Run for It – Stories of Slaves who Fought for their Freedom


By Marcelo D’Salete, translated by Andrea Rosenberg (Fantagraphics Books)
ISBN: 978-1-68396-049-2 (HB)

Art historian Professor Marcelo D’Salete was born in 1979 and is one of Brazil’s most respected authors and graphic novelists. A graduate of Carlos de Campos College and the University of São Paulo, much of his output examines the relationship of the country to its history of slavery and issues affecting the vast Afro-Brazilian underclass resulting from it.

This multi award-winning translation (hardback and digital formats are available) of Cumbe comes from 2017 and details in stark and shocking monochrome, all but devoid of dialogue or narration, a quartet of stories of slaves who risked everything to escape their shackles and set up free villages beyond the reach of their would-be masters and owners.

A brief Introduction sets the scene and adds context to the period (1500s-1800s) and explains the exact meaning and derivation of catch-all term “cumbe”. You won’t need much more. These are timeless tales of a problem that has been plaguing humanity since long before we started counting days and years. It’s with us still: either overtly or hidden behind sly commercial subterfuges like “zero hours contracts” and “races to the bottom”…
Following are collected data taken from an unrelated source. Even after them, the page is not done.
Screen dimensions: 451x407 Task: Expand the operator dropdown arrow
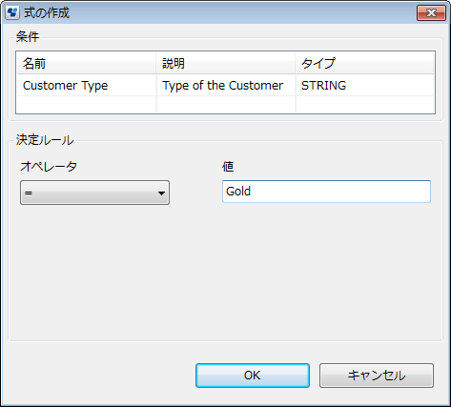click(161, 193)
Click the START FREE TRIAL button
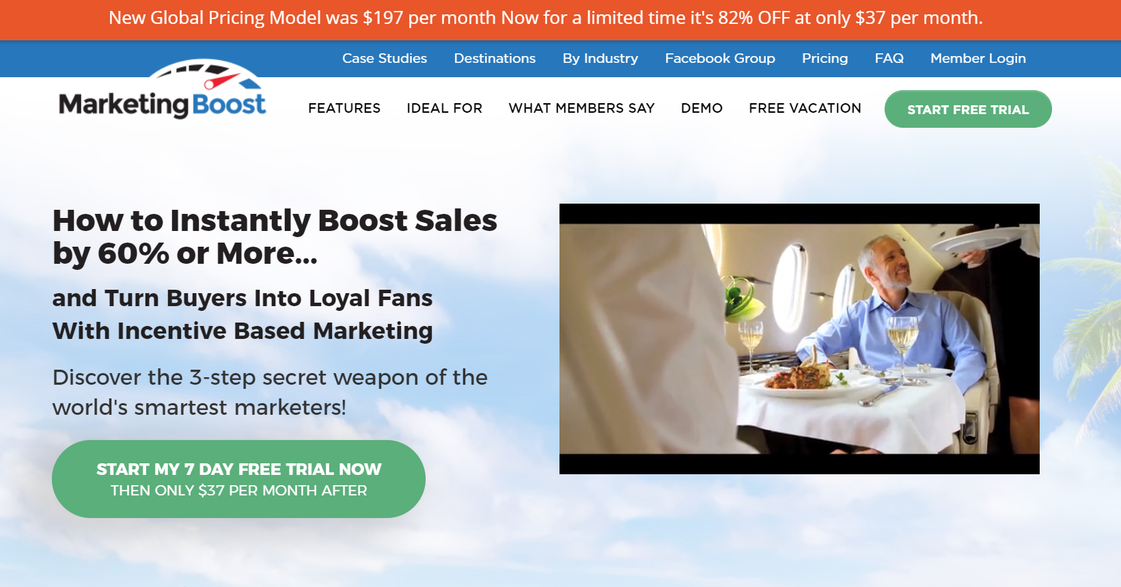Screen dimensions: 1121x587 tap(968, 109)
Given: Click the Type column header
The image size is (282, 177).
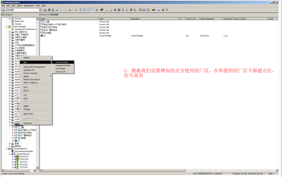Looking at the screenshot, I should click(101, 19).
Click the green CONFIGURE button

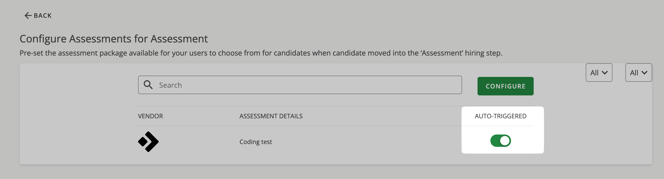(505, 86)
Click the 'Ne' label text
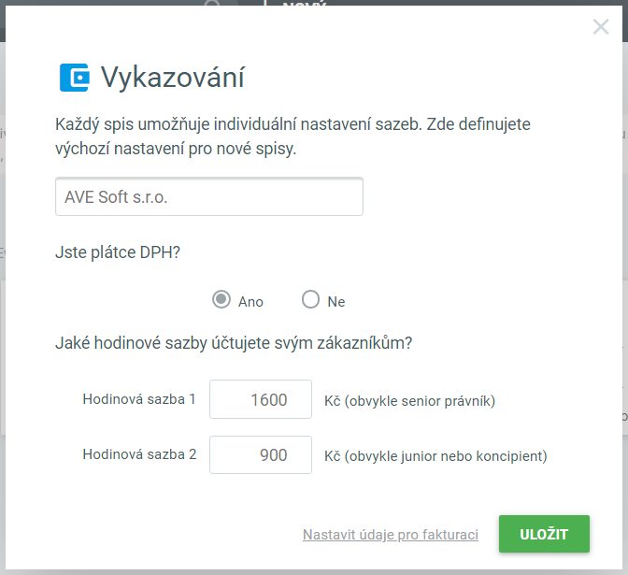Image resolution: width=628 pixels, height=575 pixels. [335, 301]
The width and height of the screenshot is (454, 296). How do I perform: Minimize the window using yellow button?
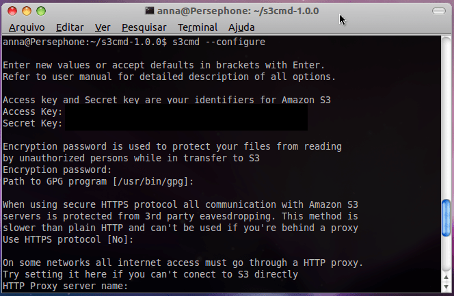pyautogui.click(x=27, y=12)
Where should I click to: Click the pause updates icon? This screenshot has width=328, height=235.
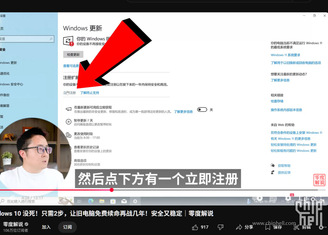[x=69, y=122]
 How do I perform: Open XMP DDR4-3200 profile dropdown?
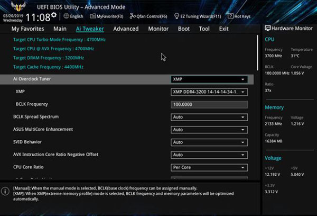point(209,92)

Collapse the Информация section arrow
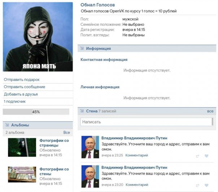click(x=82, y=48)
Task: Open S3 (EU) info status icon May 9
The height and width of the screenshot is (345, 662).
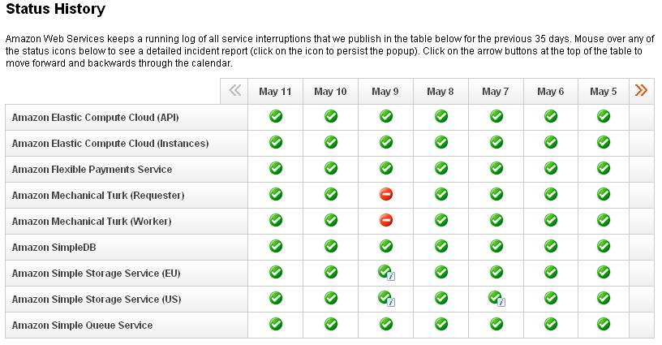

Appreciative, informative Foreword ‘The Sun rises on Brazilian Bantu Culture’, by Allan Da Rosa, further stokes every decent person’s moral outrage before the astounding examinations of humanity at its best and worst opens with ‘Kalunga’as a young man in love plots with his beloved to run away to the endless water of the title. Tragically, Valu and Nana are not as subtle as they think, or as determined as they need to be…

The troubles caused by white debauchery and slave pregnancy are ruthlessly detailed in ‘Sumidouro’ (The Well) when a natal event leads to death and terror, after which plans for a long-overdue slave revolt stumble as the plotters succumb to fear, mistrust, treachery and incompetence in ‘Cumbe’

‘Malungo’ means comrade and refers to a special companion sharing the journey from Africa to Brazil. As terror and superstition grips workers planning bloody reprisals against plantation-owners, the term takes on new meaning…

Accompanying these captivating parables is a full Glossary of terms and their originations, plus a copious Bibliography. Awful and beautiful, this is a superb testament to depravity and hope and one every casual consumer of corporate culture needs to see.